The Bottom Line on Things to be Aware of!

Real estate agents may be colluding to rip you off

A Windermere Real Estate Co. Inc. "Sold" sign stands outside of a home in Seattle, Washington, U.S., on Tuesday, Nov. 19, 2013.
A new study shows that brokers who charge lower commissions are punished in the marketplace.
Navigating the real estate market can be tough for the average joe, but you might be surprised to find that economists find it confounding too.
The profession has long puzzled over the question of why commissions in the United States are so much higher than elsewhere in the developed world. Economists George Akerloff and Robert Shiller hypothesize in their upcoming book, Phishing for Phools, that the market hasn’t driven down the price of commissions—which average 6% or more than $14,000 for an existing home—because home buyers tend to be very inexperienced.
They point out that by the time the typical American turns 60, there’s an 80% chance that he owns his own home. The statistics also show that Americans stay in their homes for a long time—24 years on average. Akerloff and Shiller write, “These two numbers mean that a significant majority of Americans buy at least one home in their lifetimes; they also mean that the purchase of a home, for most of us is quite infrequent.”
That means that most people aren’t hiring real estate agents and brokers more than once or twice in their lives, making them uniquely incapable to gauge the quality of what their buying. But there may be another reason why commissions in America are so much higher than elsewhere in the world: good old-fashioned collusion.

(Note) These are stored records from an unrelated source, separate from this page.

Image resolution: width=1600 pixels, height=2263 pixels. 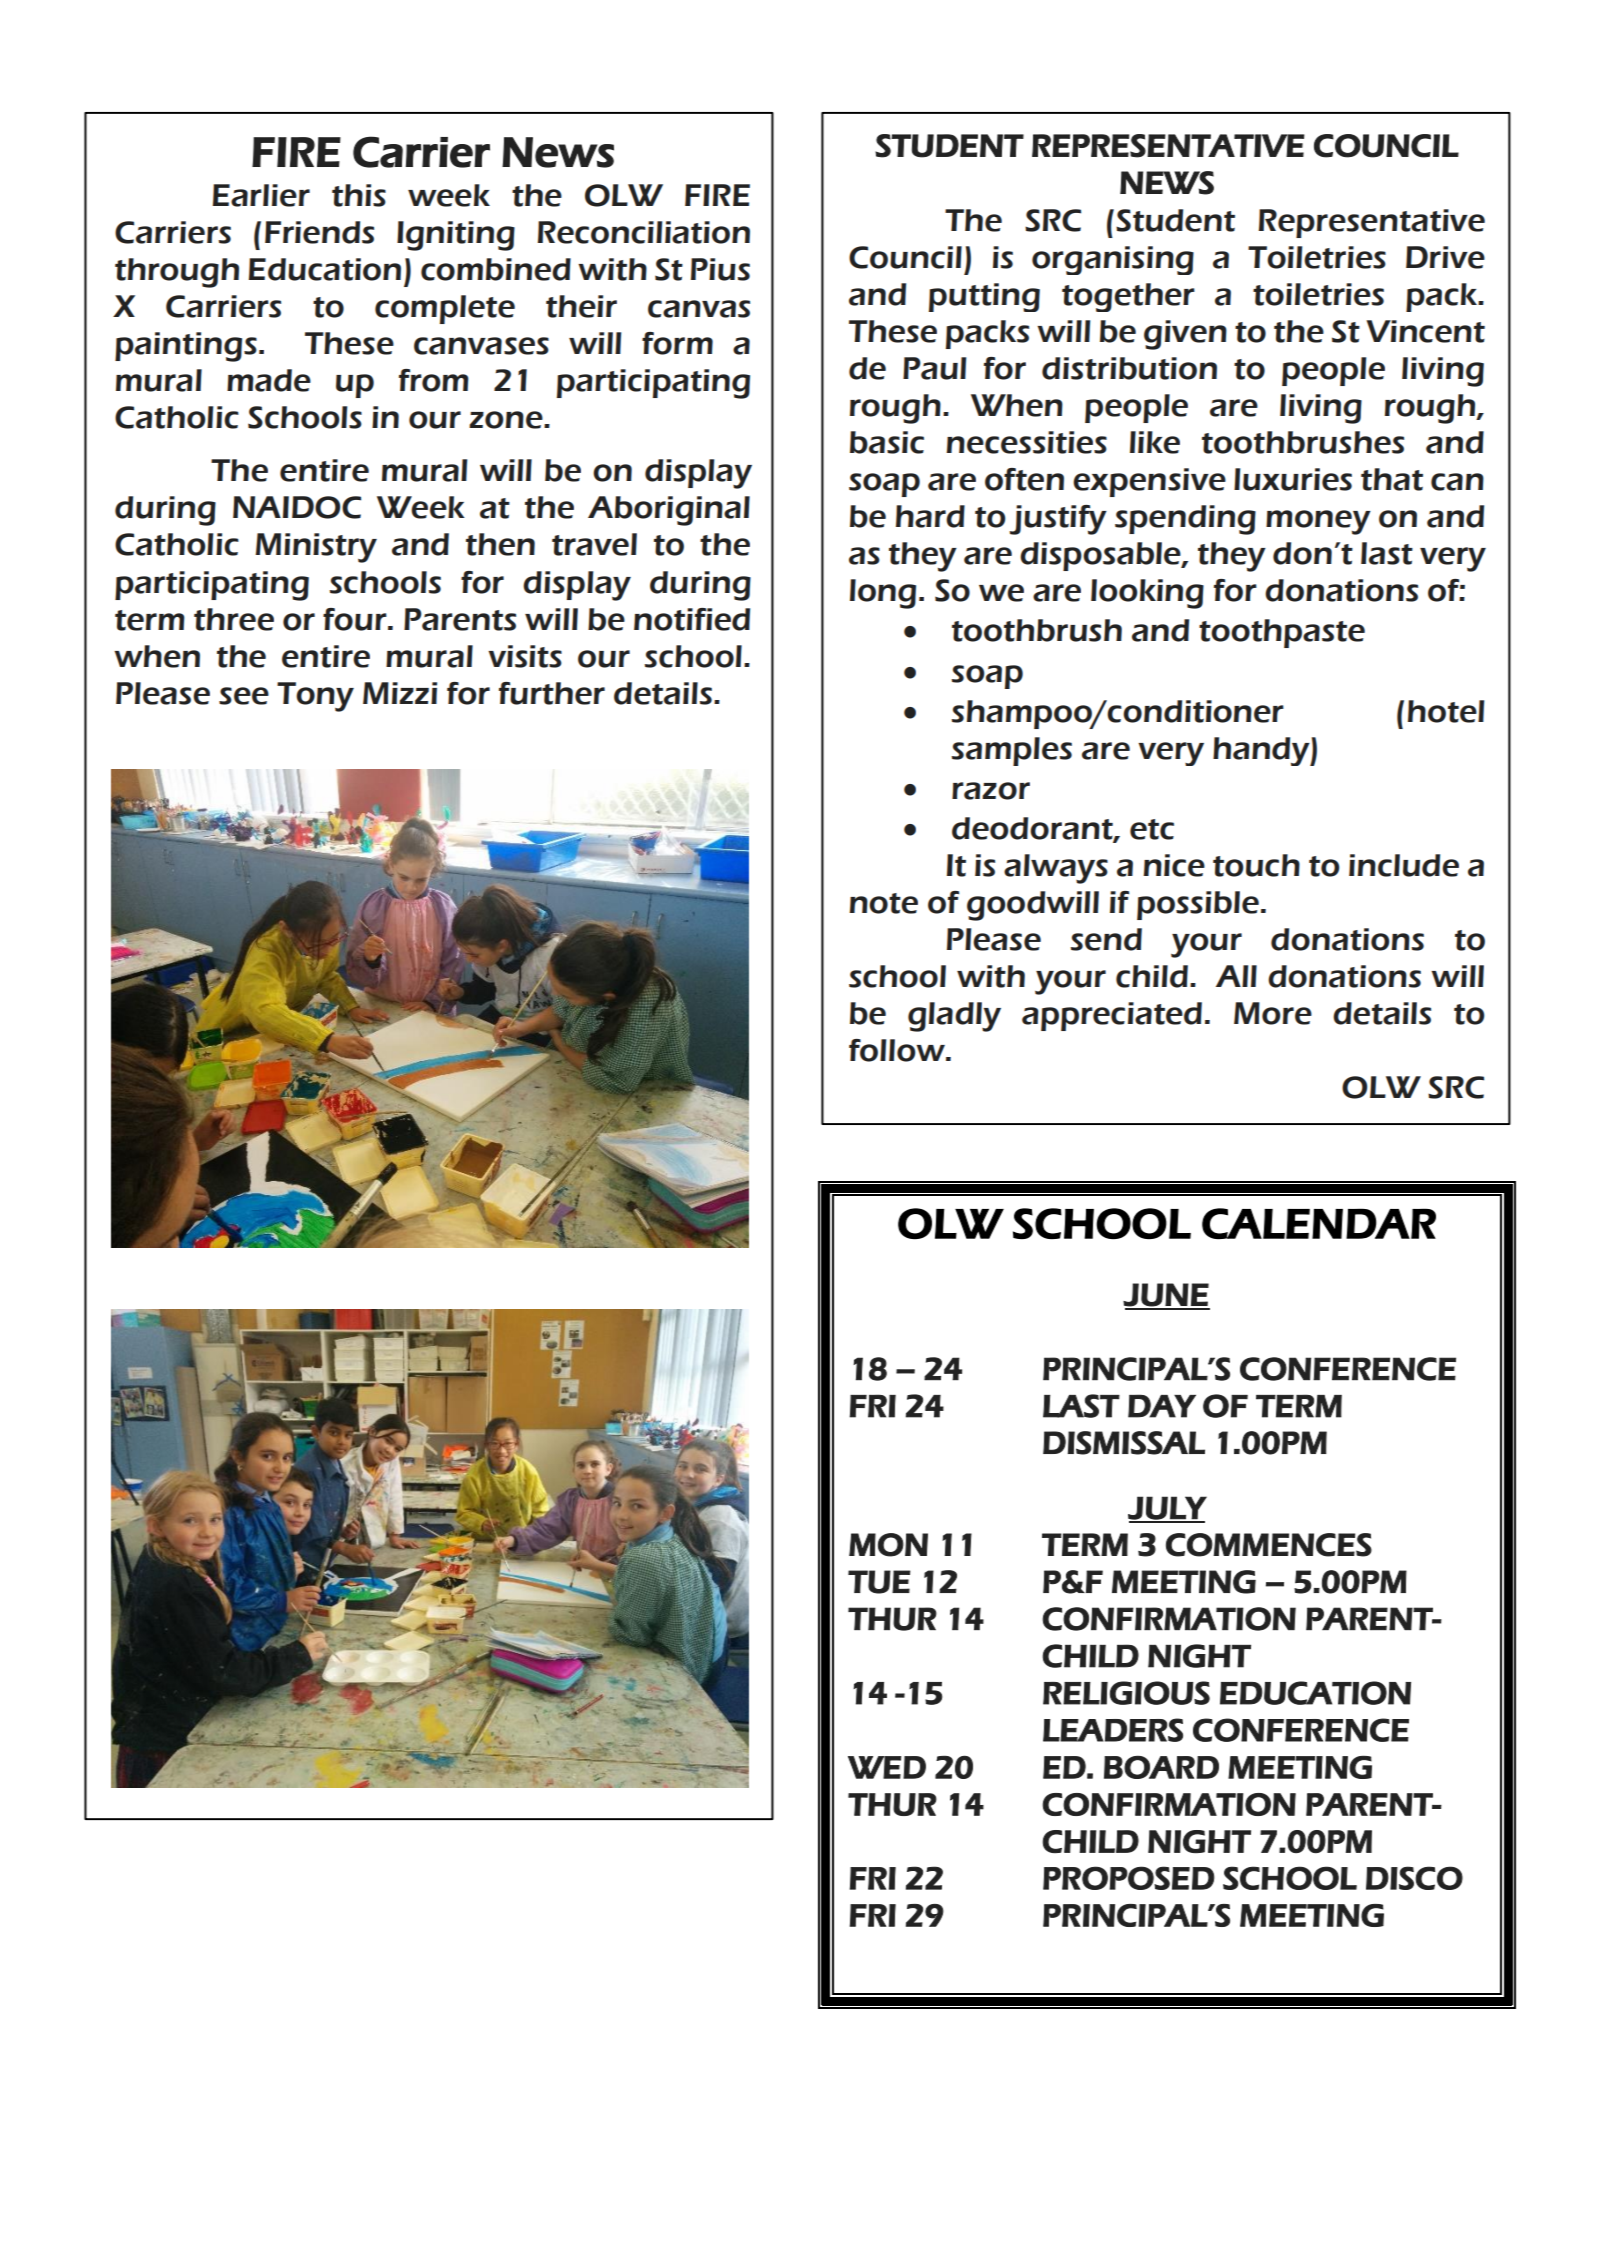 What do you see at coordinates (315, 697) in the screenshot?
I see `Tony` at bounding box center [315, 697].
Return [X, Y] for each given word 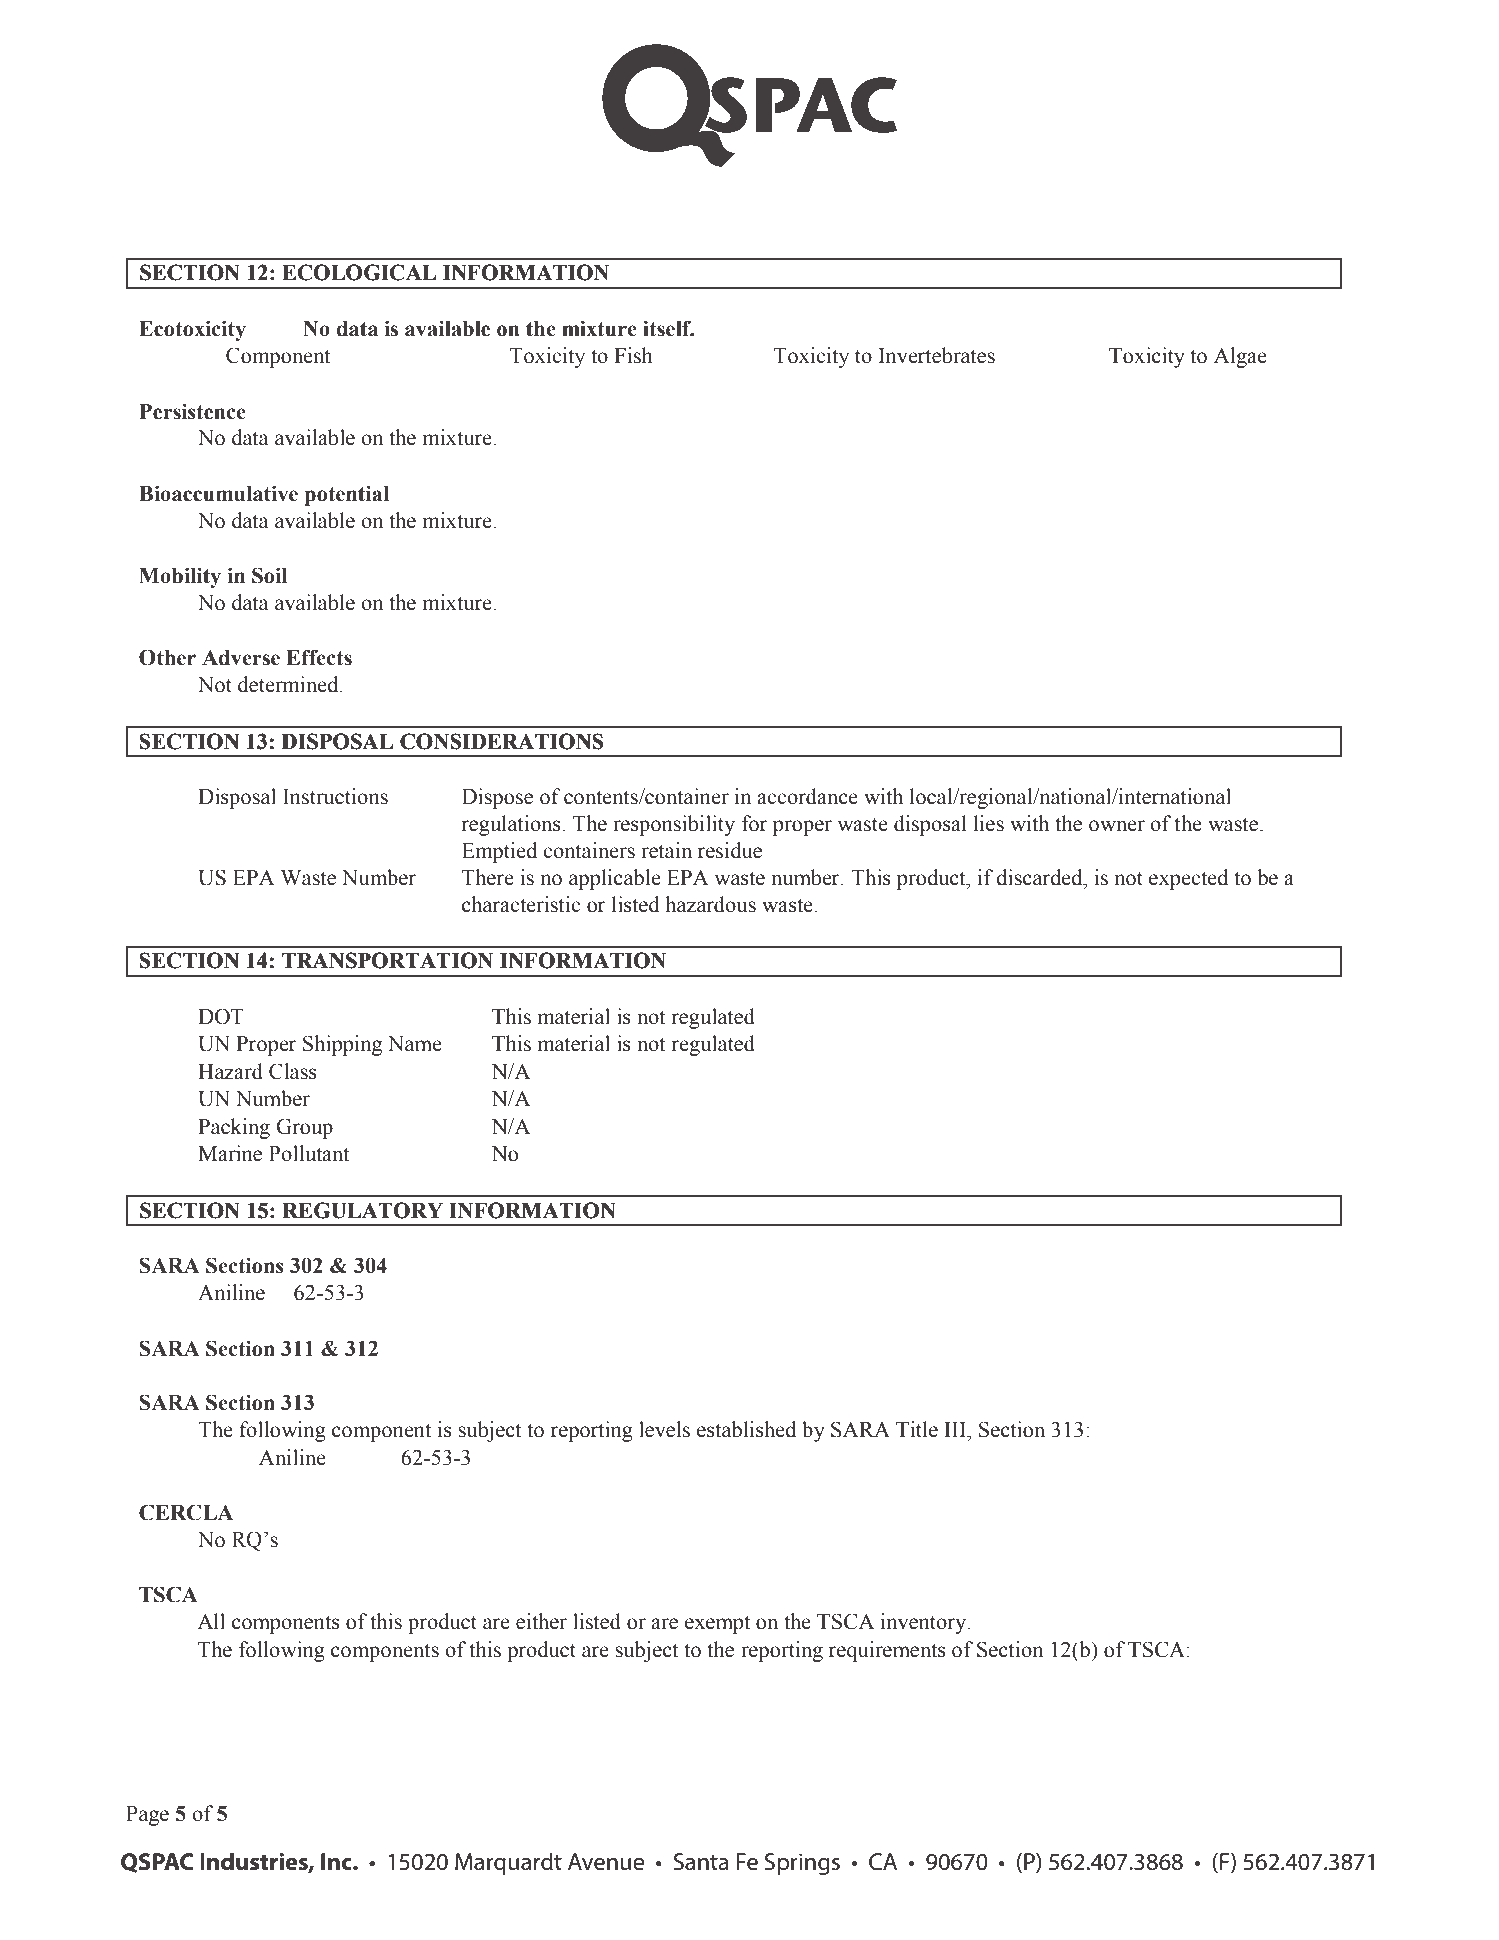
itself [668, 328]
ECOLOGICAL [359, 272]
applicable [615, 879]
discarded [1040, 877]
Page [147, 1816]
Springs [802, 1864]
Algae [1240, 357]
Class [293, 1071]
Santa [701, 1862]
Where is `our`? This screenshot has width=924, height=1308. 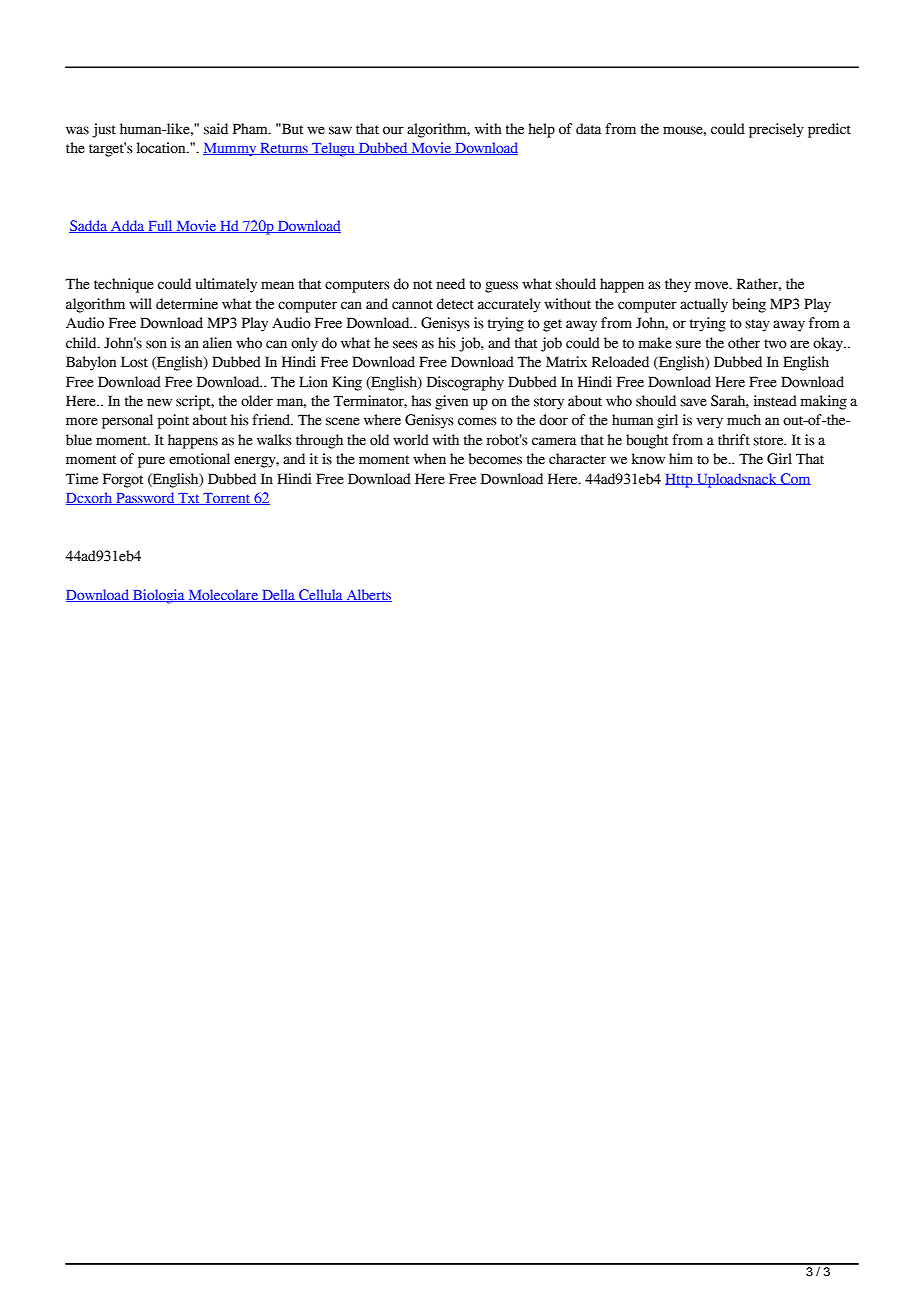 our is located at coordinates (393, 130).
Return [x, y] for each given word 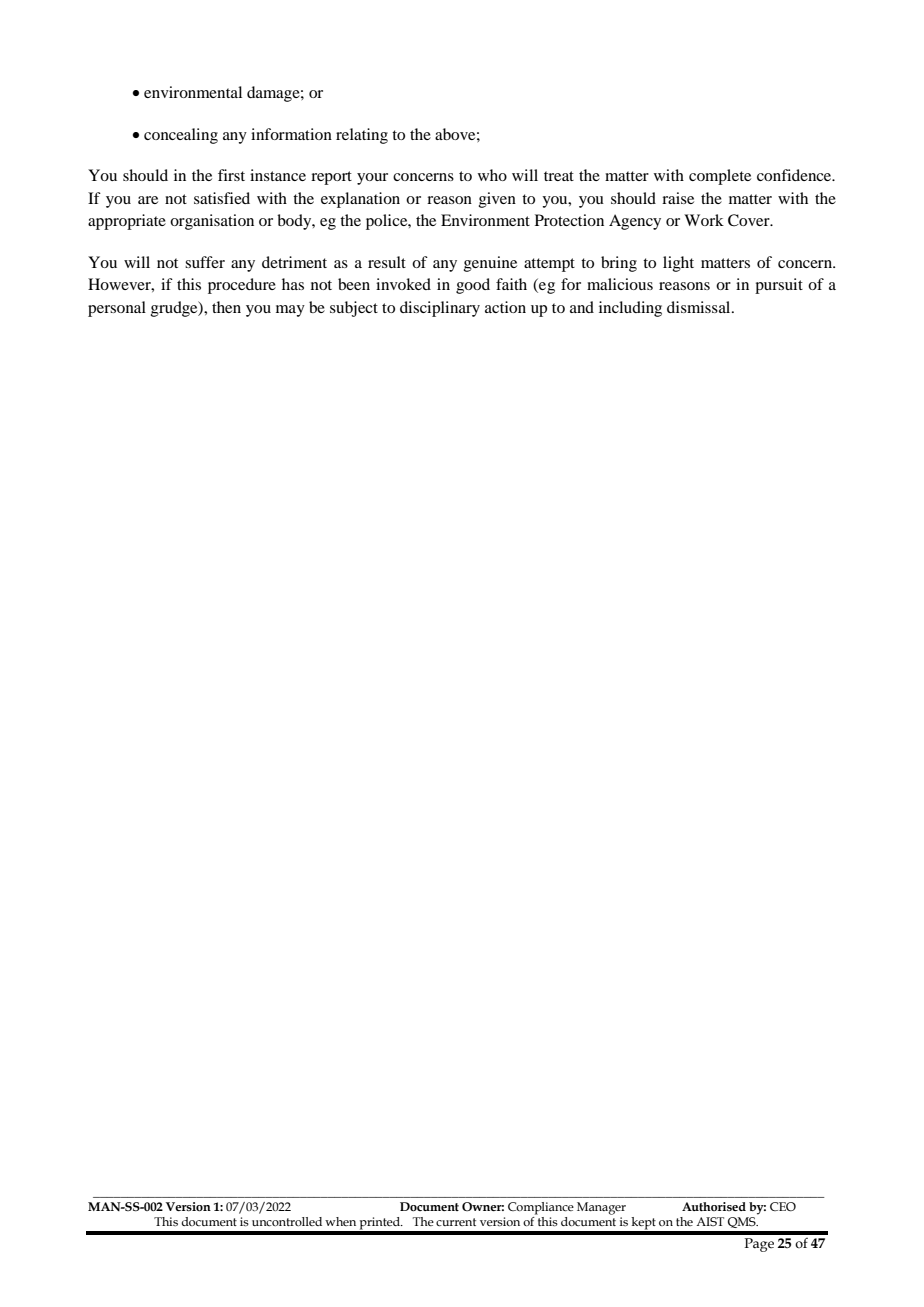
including [630, 309]
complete [720, 177]
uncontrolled [287, 1221]
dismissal [700, 307]
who [492, 175]
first [231, 175]
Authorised [714, 1206]
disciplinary [440, 309]
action [505, 307]
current [456, 1222]
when [340, 1221]
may [290, 311]
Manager [601, 1208]
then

That’s the claim made in a new working paper published Monday by the National Bureau of Economic Research. Economists Panle Jia Barwick, Parag A. Pathak, and Maisy Wong studied realtor commissions of 653,475 residential listings in eastern Massachusetts from 1998-2011 to determine why commissions in the residential brokerage industry are, “relatively uniform despite low entry barriers and advances in technology that have reduced search costs for buying and selling properties.”
They hypothesized that this was because of the fairly unique nature of the residential real estate market, in which sellers of real estate pay both the commissions for their listing agent and that of the buyer’s agent. Given this arrangement, it’s necessary for buyer’s agents and lister’s agents to cooperate to make a sale. Given this arrangement, it’s possible that dominant brokers in the industry could refuse to work with upstart competitors who are setting their commissions too low.
And when they looked at the data, they found that brokers charging commissions of less than 2.5% were in fact discriminated against. They write:
Consistent with real estate agents steering buyers to properties with high commissions, we find that if a property has a buying commission rate less than 2.5%, it is 5% less likely to be sold and takes 12% longer to sell.
This isn’t the first time economists (or regulators) have scrutinized the highly cooperative nature of the real estate brokerage industry. But a 2008 settlement between the Justice Department and the National Association of Realtors did nothing to ban this practice. Perhaps it’s time for regulators to take another look.